Source material -
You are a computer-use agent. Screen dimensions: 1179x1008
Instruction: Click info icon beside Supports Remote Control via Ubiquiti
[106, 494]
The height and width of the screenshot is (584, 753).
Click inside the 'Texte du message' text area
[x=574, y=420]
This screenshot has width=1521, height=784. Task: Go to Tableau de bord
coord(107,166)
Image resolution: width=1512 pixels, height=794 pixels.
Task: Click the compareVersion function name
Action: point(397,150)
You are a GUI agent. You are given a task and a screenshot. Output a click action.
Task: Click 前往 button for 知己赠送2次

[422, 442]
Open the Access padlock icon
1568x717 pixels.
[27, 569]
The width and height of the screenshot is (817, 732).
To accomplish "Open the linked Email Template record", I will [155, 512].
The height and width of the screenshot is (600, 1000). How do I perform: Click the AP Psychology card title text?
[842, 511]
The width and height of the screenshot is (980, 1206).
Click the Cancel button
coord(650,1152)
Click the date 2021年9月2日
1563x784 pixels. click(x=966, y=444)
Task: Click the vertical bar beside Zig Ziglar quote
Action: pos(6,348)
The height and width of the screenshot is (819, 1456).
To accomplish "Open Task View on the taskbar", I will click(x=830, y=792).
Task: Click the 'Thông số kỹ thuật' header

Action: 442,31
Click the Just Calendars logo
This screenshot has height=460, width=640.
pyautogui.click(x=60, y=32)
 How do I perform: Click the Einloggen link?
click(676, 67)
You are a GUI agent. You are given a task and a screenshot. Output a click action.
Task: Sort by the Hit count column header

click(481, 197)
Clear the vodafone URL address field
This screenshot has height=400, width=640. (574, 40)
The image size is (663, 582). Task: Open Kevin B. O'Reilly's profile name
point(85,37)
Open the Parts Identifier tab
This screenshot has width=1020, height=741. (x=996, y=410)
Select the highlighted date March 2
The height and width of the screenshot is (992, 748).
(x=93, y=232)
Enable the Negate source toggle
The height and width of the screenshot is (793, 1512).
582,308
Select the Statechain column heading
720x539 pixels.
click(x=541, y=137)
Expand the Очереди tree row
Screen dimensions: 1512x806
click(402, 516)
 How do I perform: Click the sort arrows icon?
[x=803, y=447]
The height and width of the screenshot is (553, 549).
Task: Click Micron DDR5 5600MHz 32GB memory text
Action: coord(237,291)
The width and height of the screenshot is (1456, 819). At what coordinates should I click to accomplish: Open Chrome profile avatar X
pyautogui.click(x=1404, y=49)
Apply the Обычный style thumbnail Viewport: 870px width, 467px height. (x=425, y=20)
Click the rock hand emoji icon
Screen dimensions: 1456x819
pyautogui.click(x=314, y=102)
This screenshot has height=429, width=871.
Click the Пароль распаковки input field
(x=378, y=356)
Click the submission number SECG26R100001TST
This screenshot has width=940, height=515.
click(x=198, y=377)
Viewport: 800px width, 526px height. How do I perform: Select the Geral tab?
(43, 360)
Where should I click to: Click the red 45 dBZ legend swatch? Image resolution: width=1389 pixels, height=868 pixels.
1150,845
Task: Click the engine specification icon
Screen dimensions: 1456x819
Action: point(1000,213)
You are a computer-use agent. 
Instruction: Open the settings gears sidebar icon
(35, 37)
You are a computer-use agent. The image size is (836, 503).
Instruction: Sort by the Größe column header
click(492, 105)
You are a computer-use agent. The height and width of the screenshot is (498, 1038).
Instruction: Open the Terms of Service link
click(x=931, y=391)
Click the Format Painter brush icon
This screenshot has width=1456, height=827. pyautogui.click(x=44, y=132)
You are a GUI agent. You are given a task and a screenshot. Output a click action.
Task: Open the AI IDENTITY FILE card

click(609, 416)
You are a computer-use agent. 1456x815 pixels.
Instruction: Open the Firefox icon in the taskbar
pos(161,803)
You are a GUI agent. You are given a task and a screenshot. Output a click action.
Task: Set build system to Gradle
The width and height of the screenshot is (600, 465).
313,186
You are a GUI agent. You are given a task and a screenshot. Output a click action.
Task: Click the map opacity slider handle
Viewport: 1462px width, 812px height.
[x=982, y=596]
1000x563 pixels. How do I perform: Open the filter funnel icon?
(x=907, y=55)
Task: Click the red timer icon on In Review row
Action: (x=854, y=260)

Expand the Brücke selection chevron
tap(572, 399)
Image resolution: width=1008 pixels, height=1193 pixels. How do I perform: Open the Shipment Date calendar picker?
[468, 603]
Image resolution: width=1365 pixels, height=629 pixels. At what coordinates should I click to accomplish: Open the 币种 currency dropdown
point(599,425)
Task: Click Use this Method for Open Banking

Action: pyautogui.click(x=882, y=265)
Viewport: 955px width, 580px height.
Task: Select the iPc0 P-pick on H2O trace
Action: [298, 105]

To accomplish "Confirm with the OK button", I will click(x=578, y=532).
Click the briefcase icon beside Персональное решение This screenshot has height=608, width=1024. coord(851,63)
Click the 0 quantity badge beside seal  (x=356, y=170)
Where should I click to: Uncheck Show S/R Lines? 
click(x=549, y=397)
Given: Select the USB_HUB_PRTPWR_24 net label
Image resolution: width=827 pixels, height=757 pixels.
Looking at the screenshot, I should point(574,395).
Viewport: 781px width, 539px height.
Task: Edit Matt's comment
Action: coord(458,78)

Problem description - Rewrite the rows from the start up to and including the line with "[x=574, y=420]", changing "text area" to "text field" and keeping everything else the same.

The completed task -
You are a computer-use agent. Screen dimensions: 1179x1008
Instruction: Click info icon beside Supports Remote Control via Ubiquiti
[106, 494]
The height and width of the screenshot is (584, 753).
Click inside the 'Texte du message' text field
[x=574, y=420]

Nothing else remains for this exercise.